Reconstruction
déjà vu
is upon us. Republicans at every level of government are zealously
rolling back the civil and constitutional rights of ethnic minorities
and other citizens. In the election of 1876, Rutherford B. Hayes, the
GOP presidential standard bearer, agreed to an arrangement with his
Democratic rival, Samuel J. Tilden, to win the disputed presidential
election.
They
struck an informal deal to resolve the contest, the Compromise
of 1877,
which awarded all 20 electoral votes to Hayes. In exchange for this
concession by the Democrats, the Republicans agreed to withdraw
federal troops from the South, effectively ending Reconstruction,
thus
removing the legal protections for the ex-African American slaves for
whom GOP President Abraham Lincoln spearheaded the passage of the
13th amendment in 1865 to abolish slavery after the Civil War ended.
He had already issued his Emancipation
Proclamation, in
1863, which freed slaves in states that were still in rebellion.
The
end of Reconstruction ushered in what the noted late historian,
Rayford Logan, termed the nadir of Black life.

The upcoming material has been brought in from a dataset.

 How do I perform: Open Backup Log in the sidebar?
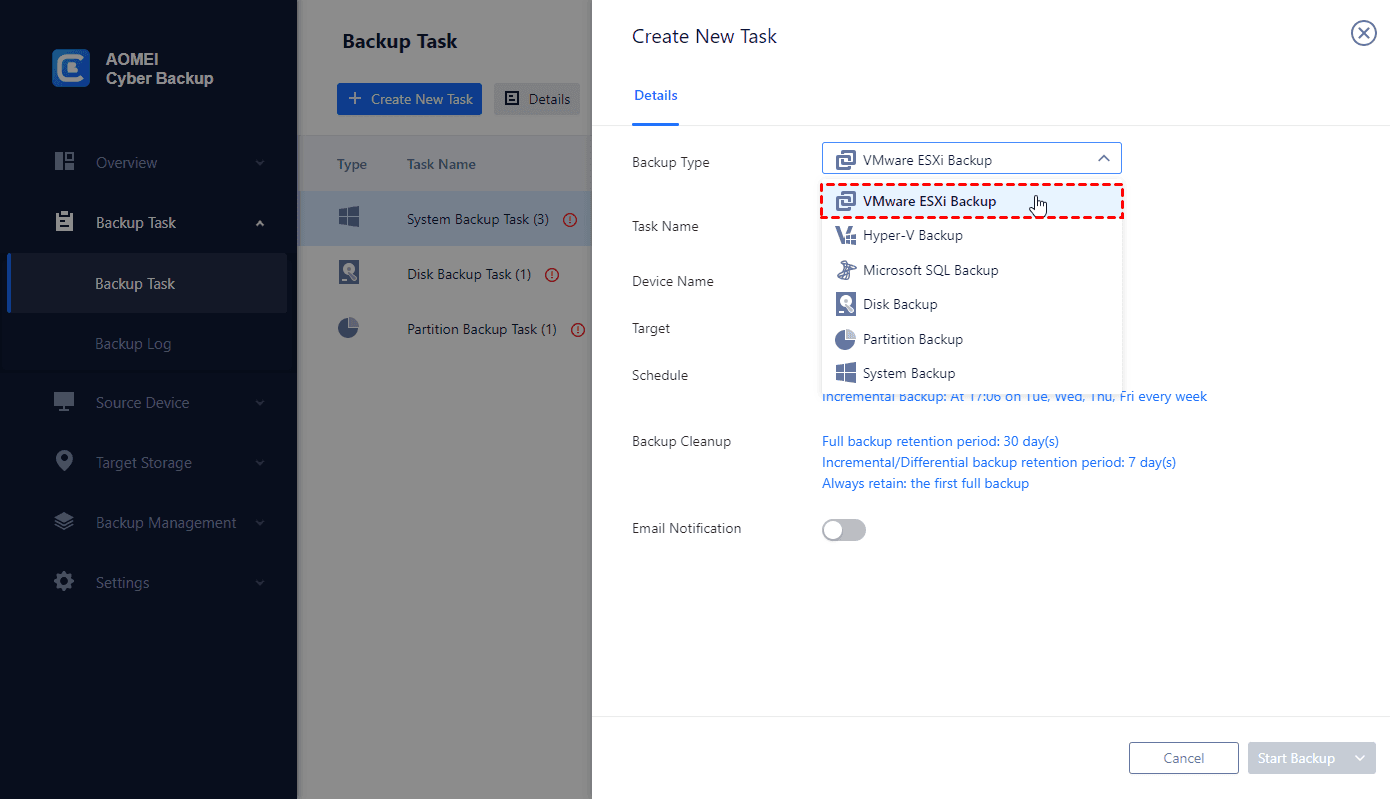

Post-1876, a slew of
anti-Black ordinances and federal laws passed. One of the most
infamous, Plessy
v. Ferguson in
1895, made separation of the races legal in all aspects of American
social life until the Supreme Court of the United States (SCOTUS)
overturned it in its 1954 Brown
v. Board of Education
decision.
As
the racial demographics trend toward ethnic minorities (Asian and
Pacific Islander, Latinx, Indigenous, and African Americans)
collectively becoming the new American majority, we have witnessed
substantive revisions in rights long considered settled law - voting
rights, a woman’s right to an abortion, and the diminution of
an adequate public education, especially as low-income ethnic
minority students are the majority populations in K-12 public
schools.
Voting
rights were substantially reduced in 2013 in the Shelby
v. Holder
case in Alabama where Section 4(b) of the Voting Rights Act (VRA),
pre-clearance for changes in voting, was eliminated. As ethnic
minority populations rapidly increased, particularly in the South,
many Whites felt the growth of ethnic minority voters would cause a
major shift in political power toward Democrats as they received the
lion’s share of the ethnic minority vote.
The
election of America’s first African American President in 2008
heightened White worries of Blacks taking over the country, and his
winning handily further escalated these White fears. It is not ironic
that the Shelby
v. Holder
suit was filed against Eric Holder, the nation’s first Black
Attorney General and also in the state, Alabama, which was the
linchpin for passage of the 1965 VRA.
A
woman’s access to a safe and legal abortion has long been
accepted as a right that would always be with us since a solid
majority of Americans have supported it since the 1973 SCOTUS ruling
of Roe
v. Wade.
But there has always been sub
rosa
opposition to pregnancy termination by evangelicals and other
religious groups who subscribe to the historical and traditional
roles of women as child bearers, homemakers, and nurturers - with men
always making decisions about their lives.
During
the past five decades, several states, with Pennsylvania being the
most prominent prior to the current assaults on abortion, have
advanced legislation to restrict the reach of Roe,
intending
to repeal it entirely and making steady inroads toward that end.
While
running for President in 2016, Donald Trump promised to only appoint
SCOTUS Justices, who would nullify Roe.
When he got his chances - three of them - he fulfilled his promise by
appointing three conservative Justices all opposed to abortion, which
flipped SCOTUS to a 6-3 conservative majority. With the Court set to
issue final rulings on the Texas and Mississippi abortion cases in
June 2022, Roe
appears to be history.
Public
Education has been on a tortuous path since SCOTUS decided Brown
in 1954. Back then, many naively believed that desegregation of the
nation’s public schools would lead to equity in funding for
facilities, curriculum, instruction, teachers, and support staff.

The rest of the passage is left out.